### Your goal
Pull from the data below each line where the word "agent" occurs, and copy it.

Collection entries
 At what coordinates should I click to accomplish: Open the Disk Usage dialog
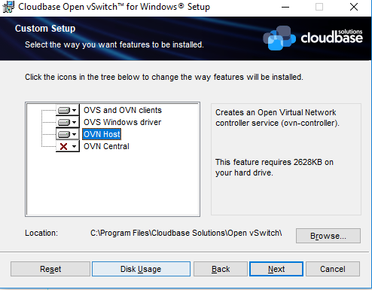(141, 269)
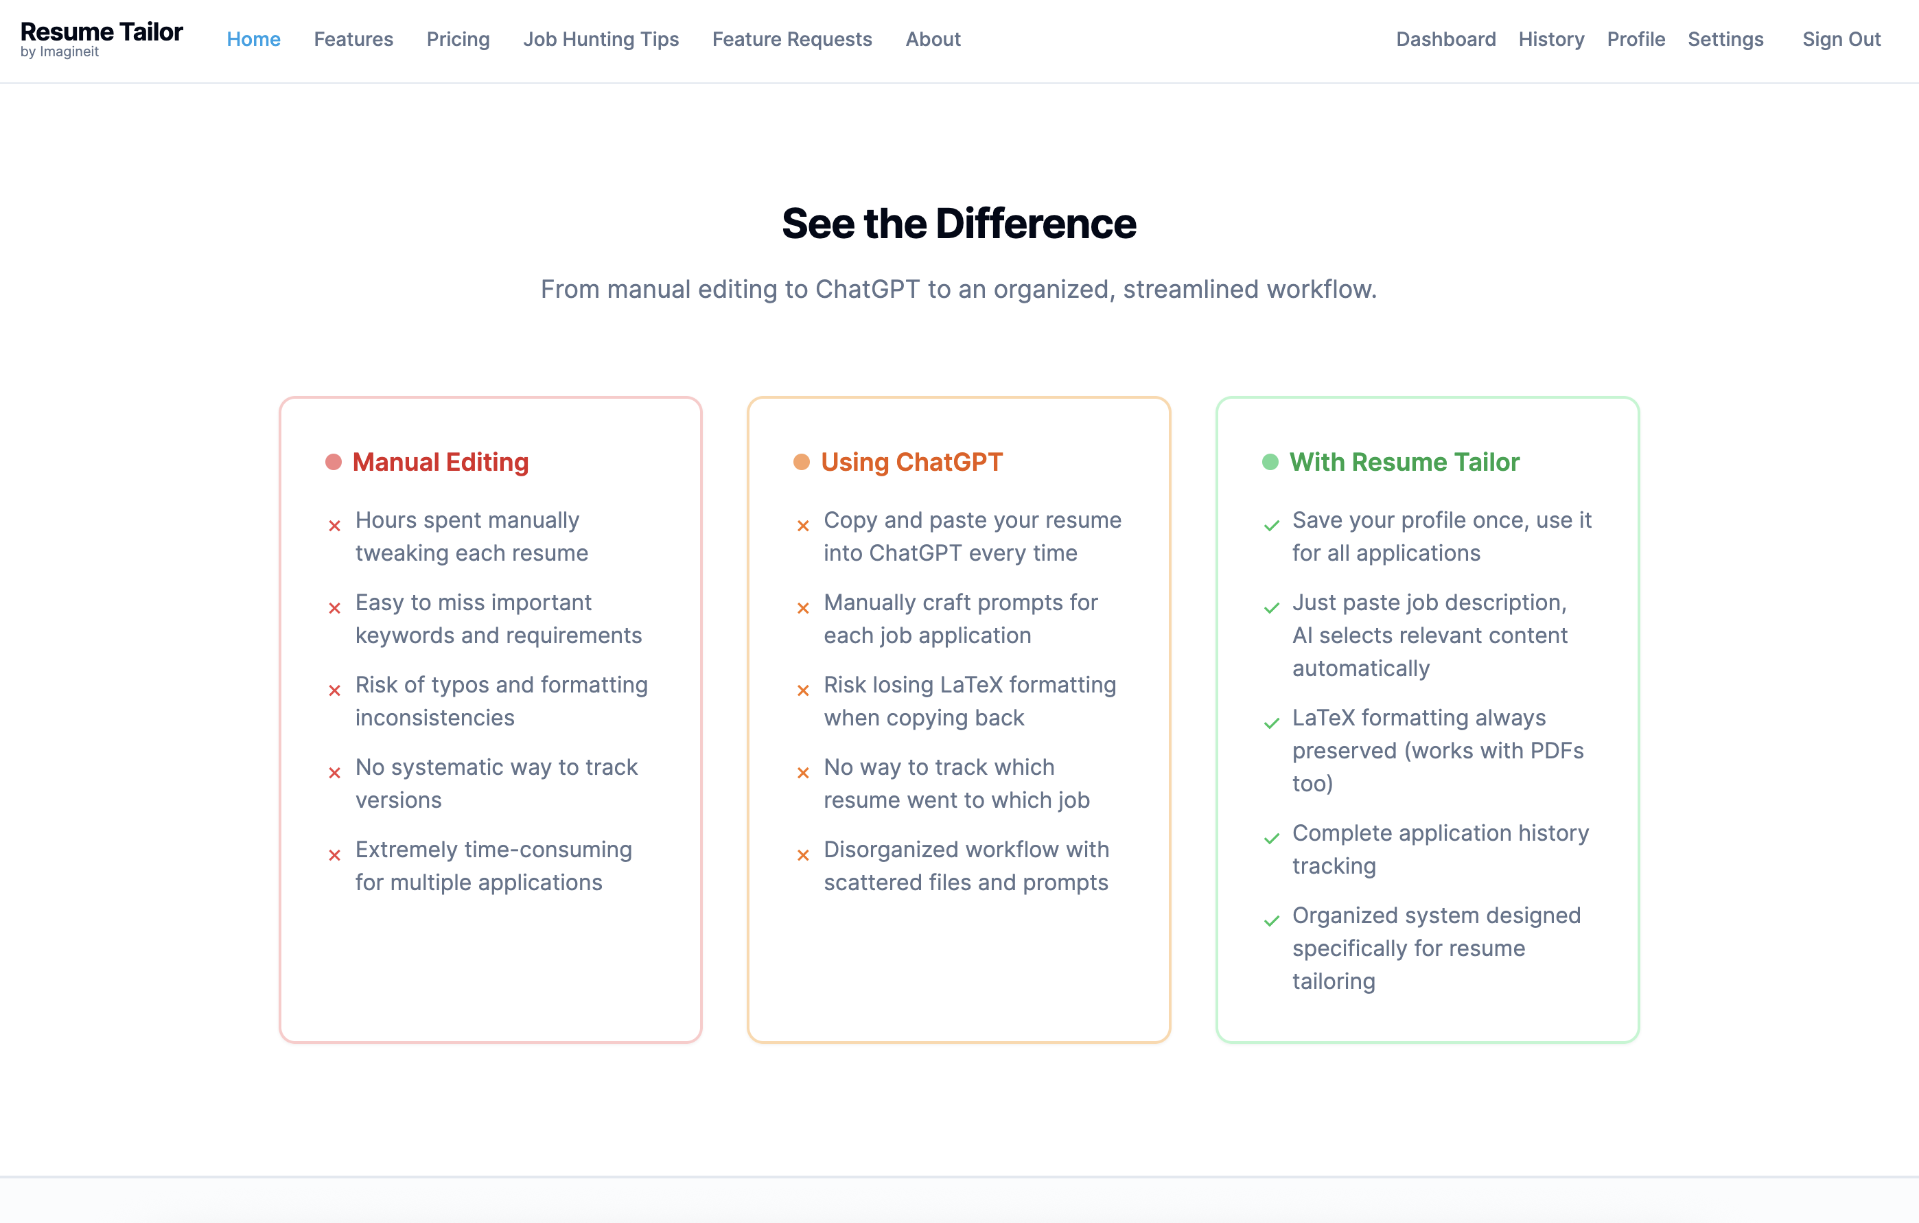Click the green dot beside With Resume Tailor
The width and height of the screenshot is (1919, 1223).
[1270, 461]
--
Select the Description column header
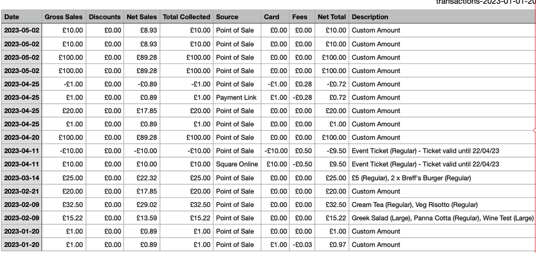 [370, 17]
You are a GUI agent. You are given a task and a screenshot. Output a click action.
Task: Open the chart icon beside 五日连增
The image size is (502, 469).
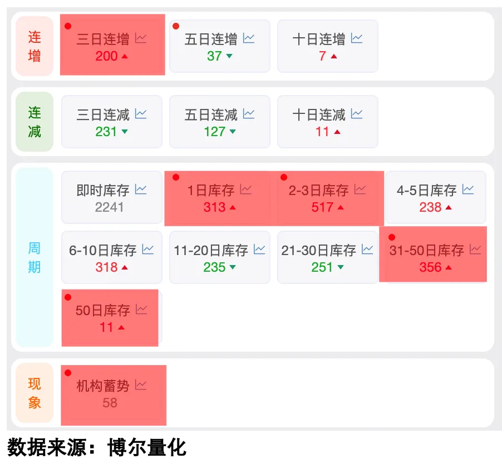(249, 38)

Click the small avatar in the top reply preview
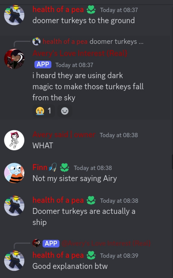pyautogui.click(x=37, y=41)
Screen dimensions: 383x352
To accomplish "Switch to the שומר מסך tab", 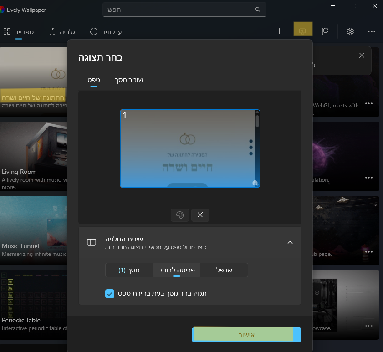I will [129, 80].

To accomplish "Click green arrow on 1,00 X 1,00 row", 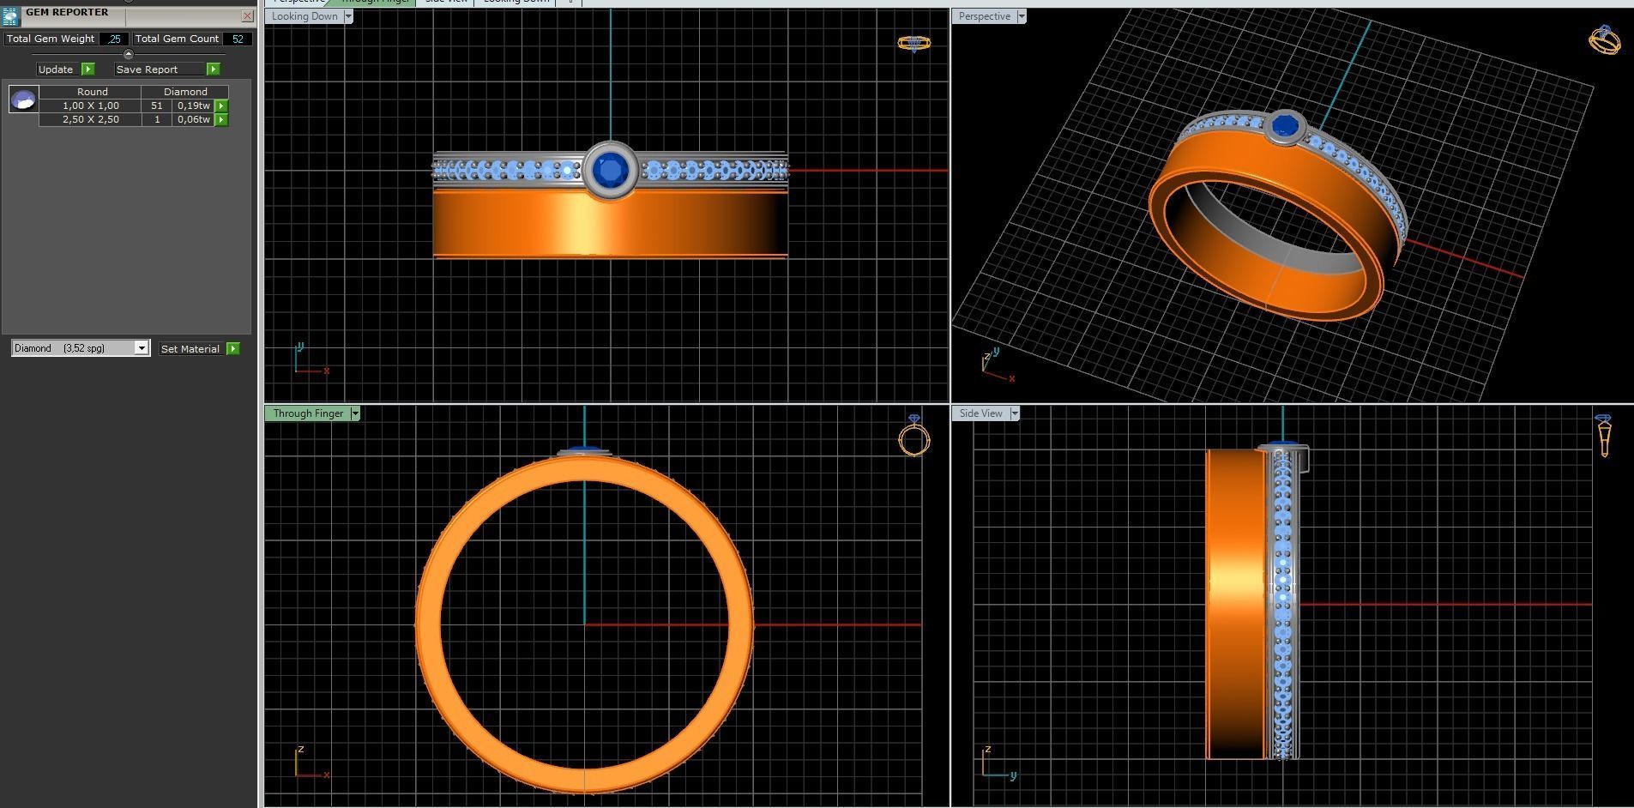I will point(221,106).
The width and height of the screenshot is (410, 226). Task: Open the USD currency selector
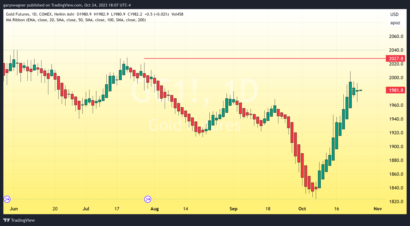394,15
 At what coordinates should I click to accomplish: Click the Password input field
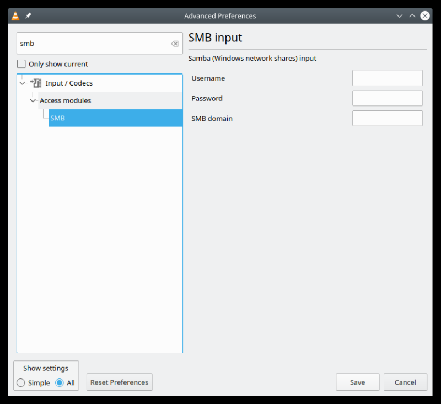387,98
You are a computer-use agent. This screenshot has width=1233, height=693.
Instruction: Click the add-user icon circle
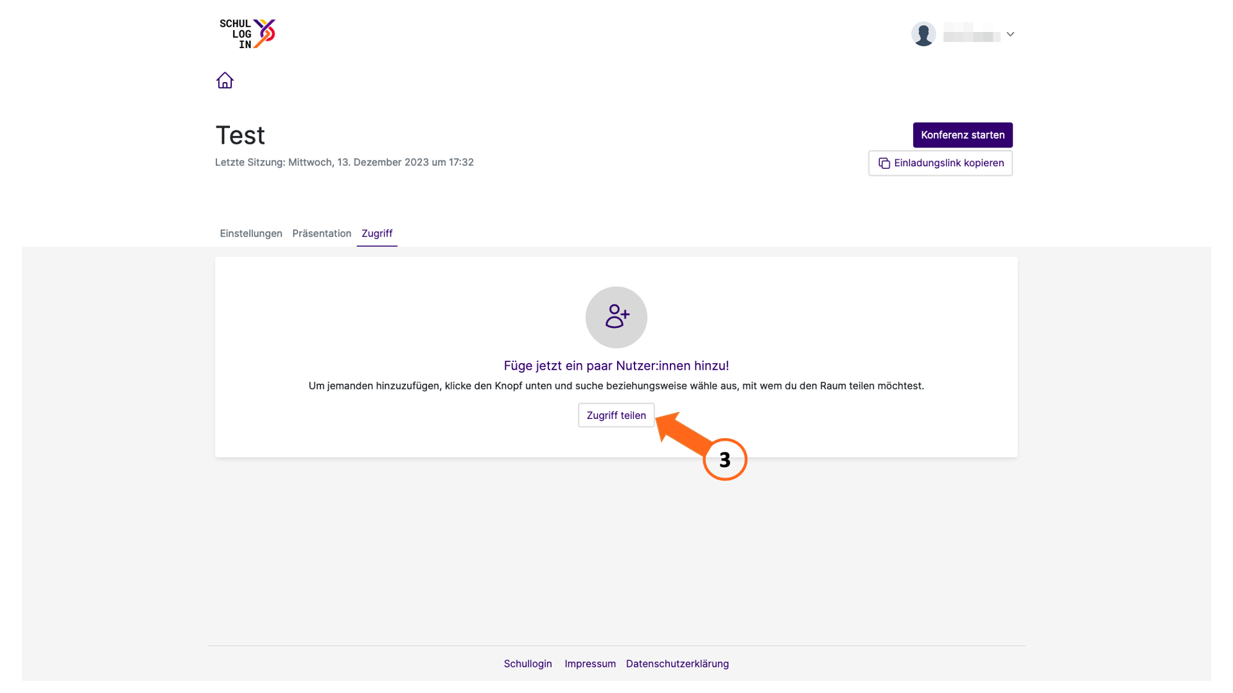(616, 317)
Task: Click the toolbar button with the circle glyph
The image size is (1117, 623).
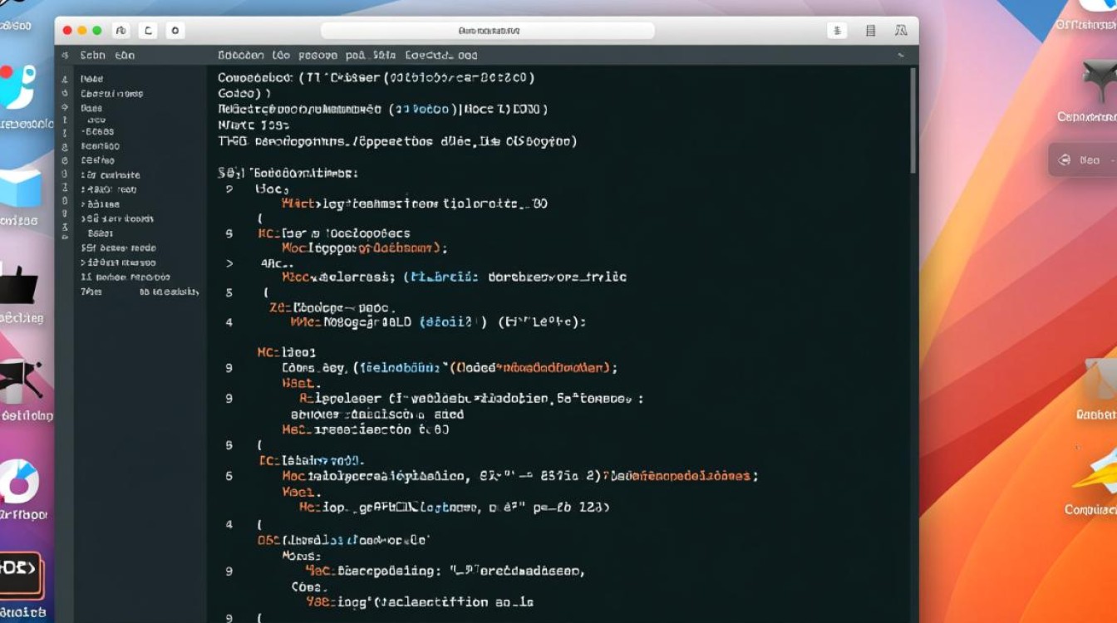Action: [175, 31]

### Answer to the exercise
You are a GUI agent. You are given a task and a screenshot. Output a click action.
You are a computer-use agent. This screenshot has width=1233, height=693.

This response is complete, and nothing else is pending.